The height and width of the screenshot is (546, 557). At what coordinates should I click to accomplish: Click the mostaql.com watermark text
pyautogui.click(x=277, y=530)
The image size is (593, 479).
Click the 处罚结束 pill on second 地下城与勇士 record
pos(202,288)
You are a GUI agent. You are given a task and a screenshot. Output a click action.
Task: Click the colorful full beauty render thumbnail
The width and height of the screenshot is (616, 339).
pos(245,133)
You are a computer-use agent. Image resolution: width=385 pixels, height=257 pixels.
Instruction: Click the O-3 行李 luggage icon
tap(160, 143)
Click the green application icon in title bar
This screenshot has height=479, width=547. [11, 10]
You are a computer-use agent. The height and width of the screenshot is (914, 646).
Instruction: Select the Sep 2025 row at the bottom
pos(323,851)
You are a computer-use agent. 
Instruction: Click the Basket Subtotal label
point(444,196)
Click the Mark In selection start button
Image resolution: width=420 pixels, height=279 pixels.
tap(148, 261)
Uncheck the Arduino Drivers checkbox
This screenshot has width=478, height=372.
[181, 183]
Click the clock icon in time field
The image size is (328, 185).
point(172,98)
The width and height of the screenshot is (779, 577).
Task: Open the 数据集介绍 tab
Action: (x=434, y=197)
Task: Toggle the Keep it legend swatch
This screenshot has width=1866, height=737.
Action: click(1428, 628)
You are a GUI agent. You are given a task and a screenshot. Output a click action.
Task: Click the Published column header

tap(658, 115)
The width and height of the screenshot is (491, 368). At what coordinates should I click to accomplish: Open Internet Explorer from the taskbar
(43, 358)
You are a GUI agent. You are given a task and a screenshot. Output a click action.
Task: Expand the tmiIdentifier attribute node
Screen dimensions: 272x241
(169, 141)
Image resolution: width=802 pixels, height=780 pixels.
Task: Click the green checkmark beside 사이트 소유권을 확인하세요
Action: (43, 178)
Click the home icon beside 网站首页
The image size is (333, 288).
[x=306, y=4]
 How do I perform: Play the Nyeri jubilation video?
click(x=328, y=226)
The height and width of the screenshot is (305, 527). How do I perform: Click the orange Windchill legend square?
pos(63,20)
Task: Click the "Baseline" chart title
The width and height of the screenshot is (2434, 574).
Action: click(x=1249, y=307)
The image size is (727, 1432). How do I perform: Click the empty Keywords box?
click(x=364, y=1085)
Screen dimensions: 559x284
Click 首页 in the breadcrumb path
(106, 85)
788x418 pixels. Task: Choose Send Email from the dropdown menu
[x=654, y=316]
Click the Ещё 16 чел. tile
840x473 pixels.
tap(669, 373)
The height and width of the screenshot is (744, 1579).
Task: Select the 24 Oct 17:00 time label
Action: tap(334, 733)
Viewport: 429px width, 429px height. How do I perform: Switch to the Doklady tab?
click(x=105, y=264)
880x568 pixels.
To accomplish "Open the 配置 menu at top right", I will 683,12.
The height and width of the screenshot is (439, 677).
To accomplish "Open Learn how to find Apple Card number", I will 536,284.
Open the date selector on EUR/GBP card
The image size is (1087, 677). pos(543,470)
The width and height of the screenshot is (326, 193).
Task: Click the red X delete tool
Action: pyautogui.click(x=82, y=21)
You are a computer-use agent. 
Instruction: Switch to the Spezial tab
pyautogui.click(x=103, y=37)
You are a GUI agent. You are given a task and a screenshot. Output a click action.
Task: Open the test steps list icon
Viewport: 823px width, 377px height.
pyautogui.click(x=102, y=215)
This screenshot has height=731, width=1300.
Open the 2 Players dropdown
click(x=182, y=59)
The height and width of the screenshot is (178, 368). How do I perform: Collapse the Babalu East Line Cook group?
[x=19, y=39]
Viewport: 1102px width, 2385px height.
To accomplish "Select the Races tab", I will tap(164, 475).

* Problem to work on *
Every entry should be retyped exactly as it appears.

* Response *
The height and width of the screenshot is (546, 557). At what coordinates should I click to accomplish: Click the mostaql.com watermark text
pyautogui.click(x=277, y=530)
The image size is (593, 479).
Click the 处罚结束 pill on second 地下城与勇士 record
pos(202,288)
You are a GUI agent. You are given a task and a screenshot. Output a click action.
Task: Click the colorful full beauty render thumbnail
The width and height of the screenshot is (616, 339).
pos(245,133)
You are a computer-use agent. Image resolution: width=385 pixels, height=257 pixels.
Instruction: Click the O-3 行李 luggage icon
tap(160, 143)
Click the green application icon in title bar
This screenshot has height=479, width=547. [11, 10]
You are a computer-use agent. The height and width of the screenshot is (914, 646).
Instruction: Select the Sep 2025 row at the bottom
pos(323,851)
You are a computer-use agent. 
Instruction: Click the Basket Subtotal label
point(444,196)
Click the Mark In selection start button
Image resolution: width=420 pixels, height=279 pixels.
tap(148, 261)
Uncheck the Arduino Drivers checkbox
This screenshot has width=478, height=372.
[181, 183]
Click the clock icon in time field
The image size is (328, 185).
point(172,98)
The width and height of the screenshot is (779, 577).
Task: Open the 数据集介绍 tab
Action: (x=434, y=197)
Task: Toggle the Keep it legend swatch
This screenshot has width=1866, height=737.
Action: click(1428, 628)
You are a GUI agent. You are given a task and a screenshot. Output a click action.
Task: Click the Published column header

tap(658, 115)
The width and height of the screenshot is (491, 368). At what coordinates should I click to accomplish: Open Internet Explorer from the taskbar
(43, 358)
You are a GUI agent. You are given a task and a screenshot. Output a click action.
Task: Expand the tmiIdentifier attribute node
Screen dimensions: 272x241
(169, 141)
Image resolution: width=802 pixels, height=780 pixels.
Task: Click the green checkmark beside 사이트 소유권을 확인하세요
Action: (43, 178)
Click the home icon beside 网站首页
The image size is (333, 288).
[x=306, y=4]
 How do I perform: Play the Nyeri jubilation video?
click(x=328, y=226)
The height and width of the screenshot is (305, 527). How do I perform: Click the orange Windchill legend square?
pos(63,20)
Task: Click the "Baseline" chart title
The width and height of the screenshot is (2434, 574).
Action: click(x=1249, y=307)
The image size is (727, 1432). How do I perform: Click the empty Keywords box?
click(x=364, y=1085)
Screen dimensions: 559x284
Click 首页 in the breadcrumb path
(106, 85)
788x418 pixels. Task: Choose Send Email from the dropdown menu
[x=654, y=316]
Click the Ещё 16 чел. tile
840x473 pixels.
tap(669, 373)
The height and width of the screenshot is (744, 1579).
Task: Select the 24 Oct 17:00 time label
Action: tap(334, 733)
Viewport: 429px width, 429px height. How do I perform: Switch to the Doklady tab?
click(x=105, y=264)
880x568 pixels.
To accomplish "Open the 配置 menu at top right", I will 683,12.
The height and width of the screenshot is (439, 677).
To accomplish "Open Learn how to find Apple Card number", I will 536,284.
Open the date selector on EUR/GBP card
The image size is (1087, 677). pos(543,470)
The width and height of the screenshot is (326, 193).
Task: Click the red X delete tool
Action: pyautogui.click(x=82, y=21)
You are a computer-use agent. 
Instruction: Switch to the Spezial tab
pyautogui.click(x=103, y=37)
You are a GUI agent. You are given a task and a screenshot. Output a click action.
Task: Open the test steps list icon
Viewport: 823px width, 377px height.
pyautogui.click(x=102, y=215)
This screenshot has height=731, width=1300.
Open the 2 Players dropdown
click(x=182, y=59)
The height and width of the screenshot is (178, 368). How do I perform: Collapse the Babalu East Line Cook group?
[x=19, y=39]
Viewport: 1102px width, 2385px height.
To accomplish "Select the Races tab", I will tap(164, 475).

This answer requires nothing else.